A planned new EU telecoms watchdog will be funded with a mix of European Union and national government money, under a cross-party deal by European Parliament groups, a senior lawmaker said on Wednesday. "We managed to reach agreement on this just yesterday and I will be presenting an amendment for voting in plenary that will combine these two ways of funding," centre-right Spaniard Pilar del Castillo Vera told reporters.
"I expect to have the support of most political groups on this in the final vote. The Socialist group has communicated that and also the Liberals," del Castillo Vera said.
No figure will be included in the text on how much funding should come from the two sources, she added.

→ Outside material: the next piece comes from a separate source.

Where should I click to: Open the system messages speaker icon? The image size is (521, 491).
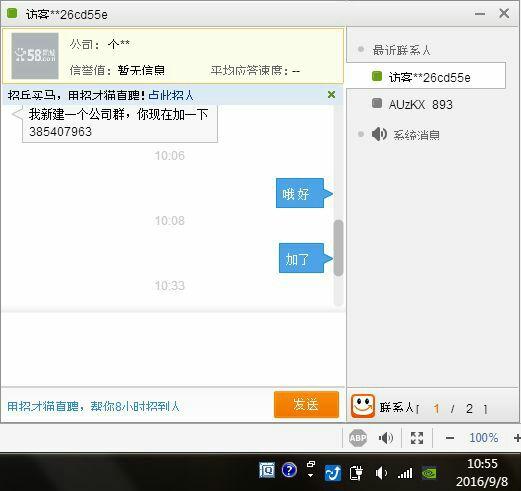(x=379, y=134)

The new body is part of a broader overhaul of European Union telecoms rules proposed by the bloc's telecoms commissioner, Viviane Reding.
Reding wants all the new body's funding to come from the bloc's budget as she fears funding from member states would make it more tied to national governments and less independent. "National financing, in whatever proportion, can only place the new body's credibility into question and opens the possibility for all kinds of administrative uncertainty," Reding said on Tuesday.
The new entity - the Body of European Regulators in Telecoms - is set to be adopted by parliament next week and will be a watered down version of a new super telecoms regulator that Reding had wanted. Parliament will also set up the new body under private, national law rather than as part of the European Union.
"I will fiercely oppose any move to transfer responsibility for EU telecoms regulation to a private body," Reding said. Catherine Trautmann, a French socialist also steering the package through parliament, said she expected a broad majority for adopting the changes to Reding's package next week so lawmakers have a strong position to negotiate with EU states on a final deal.
Parliament has joint say with EU states on the matter. The deal on BERT's funding removes the last major hurdle to parliament adopting by broad majorities two committee reports on the package.
"I think the funding of BERT was the key strategic issue and my view is the core strategic package is secure," British centre-right lawmaker Malcolm Harbour said. "Parliament next week will give overwhelming support to this package of changes," Harbour said.
Parliament is also set to scrap Reding's plan for the executive European Commission to have a veto over decisions taken by national telecom regulators. Instead, the assembly will give BERT the last word. If the Commission disagrees with a national regulator's proposal for boosting competition, the EU executive will have to have BERT's backing to alter it. Otherwise the proposal stands.